Four years ago her lord died leaving her alone to rule the estate. This was challenged, mainly by neighbouring Sapira though also by Kova to the south. The dispute over the river-port, in which the death of the Justiciar had been such an unlucky turn, was an example of this.
Some time ago word reached her that Sapira had learnt of the affair, found the child and were thinking to use him against her. Now, with her husband gone and mourning over, she thought to rescue the child and return him to his place as her rightful son. Hearing of the company as resourceful rescuers, she sought their aid in the matter.
There was little she could tell them as to their starting-point, other than that the nearby charter town seemed to be the place the boy had ended up: as opposed to the Sapira estate itself. Her factor, who represented Dimas in the town, could perhaps be of assistance.
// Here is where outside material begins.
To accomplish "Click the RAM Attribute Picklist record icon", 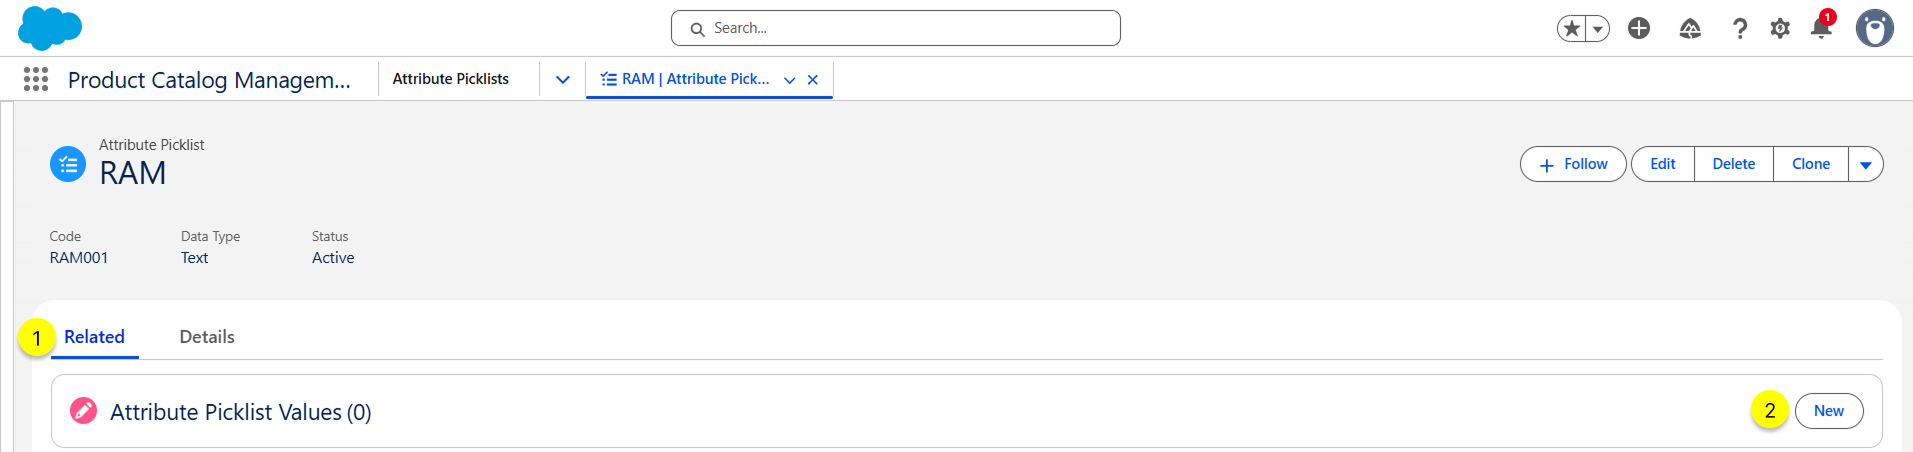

As soon as the six had finished asking relevant questions they were shown out and met to discuss terms with the steward. To their delight, very serious money – twenty pounds of silver each, half payable in advance – was offered. The steward however had little detail to add. The factor’s name was Ya Pasha, the town was under Aquilonian royal charter, and probably had its own laws. Wine and grain were the chief trade goods. A ferry ran across the Shirki there to Poitain.
The lads compared notes, and deciding that the Lady was genuine in wanting her son returned alive – though it seemed to them she held scant hope of their succeeding – they accepted, and went forth on their new quest.